The instigation of the Explosives Inspectorate in 1897 was a result of a legislative process that was severely affected by different interests. Before the introduction of the Explosives Act of 1897, a meeting was arranged where protests were primarily made against the fact that the explosives inspector would be given greater influence with the introduction of the Inspectorate the same year. It is thus clear that not all the actors were satisfied with the introduction of a surveillance authority that formalized contact between the parties. Since the Nobel Company did not raise any direct objections against the proposal to introduce a government authority, it is likely that they shared the government’s view since it would not be as much of a concern for them as for other companies.

Regulatory capture also occurred through indirect methods where the Nobel Company managed to capture the staff at the Explosives Inspectorate. Many of the explosives inspectors had previously worked at the Nobel Company and therefore obtained the bulk of their technical knowledge of dynamite within the company. The long-term relationship between the company and the Inspectorate led to benefits for the company since it, to a certain extent, thereby managed to gain control over the market. Moreover, it also led to the arrangement of activities that benefited the public. The training courses, for example, contributed to reducing the accident rate among dynamite users.

Through the close relationship that evolved between the Nobel Company and the explosives inspector, the company received certain benefits that strengthened the technological upper hand of the company compared as to others. The technological standards the government decided upon stemmed from the experiments initiated by Nobel Company, monitored by the Explosives Inspectorate.

Clearly a form of regulatory consensus developed between the company and the Inspectorate around technical development that gave the company certain privileges over other actors. The traditional industry took up competition with the Nobel Company, but missed the importance of the national market, and up to 1894 fought for the traditional regional authority structure, thus missing the opportunity to go national. This created a golden opportunity for the upstart company to take a leading role in relation to the government and future regulations.
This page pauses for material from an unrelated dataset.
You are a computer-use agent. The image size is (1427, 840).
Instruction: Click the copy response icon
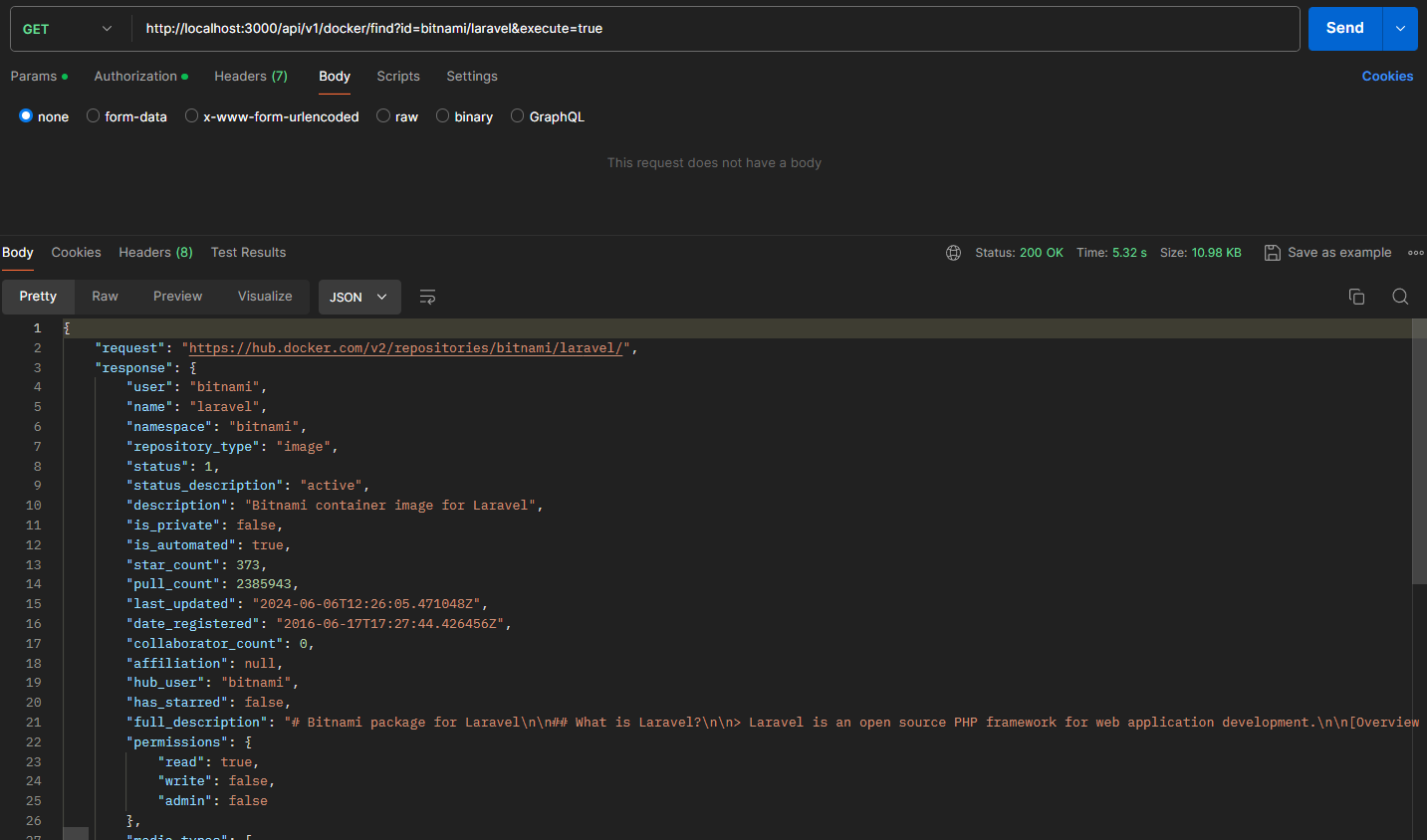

Contrary to most literature on regulatory capture, we emphasize that the outcome of this regulatory capture process lead to advantages for the government, the Nobel Company and the public. The government received the technical knowledge it needed to regulate the industry, a regulation that also reduced risks associated with the manufacturing, transport and handling of dynamite. Although the industry, in this case, the Nobel Company, not only received certain privileges in return for providing the government with the necessary information and knowledge, but could also steer legislation in a direction favorable to the company. Benefits to the public or the common good are not simple and clear-cut concepts and they are often used to disguise the intentions of a certain interest group. With regard to the hazardous explosives industry, we simply refer to the common good as risk minimizing for those in the proximity of the explosives, those living nearby the production sites, workers, users, railway personnel, retailers and storage.

What distinguished the long-term government-company relationship from others in this case was that the company itself stood for the technological development and research. Technological development did not occur in economic or other forms of partnership between the government and the company. Instead, it was long-term regulatory collaboration between the company and the Explosives Inspectorate that distinguished the relationship and may be considered a “regulatory pair.”